Reporters have followed a motorcade — apparently used by the reclusive Kim — around several cities in northeast China. The 35-vehicle convoy accompanied by police cars with flashing lights was seen headed to the train station in Changchun on Saturday.

In a photograph carried by Japan's Kyodo News agency, a man in a khaki jumpsuit with thinning hair believed to be Kim is seen shaking hands at the train station with a man it identified as a senior Chinese official. The two men are standing on a red carpet and are surrounded by many officials.

Kim rarely leaves North Korea and when he does he travels by special train. South Korea's Yonhap news agency reported Sunday that Kim was believed to have traveled to Yanbian, a Korean autonomous prefecture in the far northeastern Chinese province of Jilin bordering North Korea, after leaving Changchun.

Kim is believed to have toured the cities of Yanji, Tumen and Hunchun in Yanbian, Yonhap reported, citing an unidentified source in Beijing. It said Kim would likely return home later Sunday.

Kim's visit to the cities may be related to China's plans to develop its northeastern regions, Yonhap speculated. It said China wants to continue using North Korea's port of Rajin and hopes to obtain permission to use other ports as well.

North Korea does not announce Kim's trips until after he returns home, and China has refused to say if he is in the country, even though a Japanese television station had a grainy picture of him.

Kim was reportedly accompanied by his son, Kim Jong Un, believed to be in his 20s. Many North Korea watchers predict the son will be appointed to a key party position at a ruling Workers' Party meeting early next month — the first such gathering in decades.

To pull off the event with sufficient fanfare, North Korea will need Chinese aid, particularly following the devastating floods that battered the country's northwest this month, analysts said.

South Korea's Chosun Ilbo newspaper and Yonhap both reported that Kim was believed to have met Chinese President Hu Jintao in Changchun on Friday. The Dong-a Ilbo newspaper said the two are believed to have discussed the North's succession, the resumption of six-nation talks on North Korea's nuclear program, and ways to strengthen bilateral economic cooperation.

Kim also badly needs Chinese aid because of flooding earlier this month that damaged or destroyed more than 7,000 homes, and inundated 17,800 acres (7,200 hectares) of farmland close to the border with China, the North's official Korean Central News Agency reported this week.

KCNA said China has already agreed to deliver some aid to help North Korea cope with the disaster but didn't give specifics.

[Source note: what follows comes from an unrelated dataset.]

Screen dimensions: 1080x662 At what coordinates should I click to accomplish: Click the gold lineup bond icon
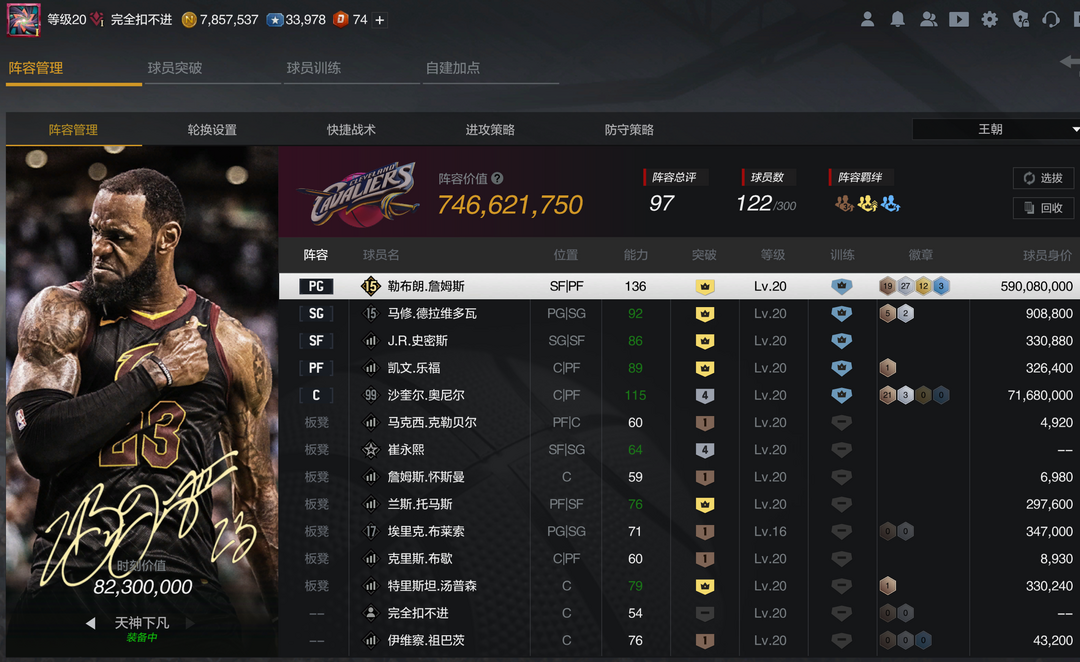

The North faces chronic food shortages and has relied on outside aid to feed much of its 24 million people since a famine that is believed to have killed as many as 2 million people in the 1990s.

In an attempt to improve its meager economy, it has experimented with limited market reforms and sought foreign investment, mostly from China and South Korea. But tensions with the South have caused trade and joint economic projects with the South to wither and raised the importance of ties to Beijing.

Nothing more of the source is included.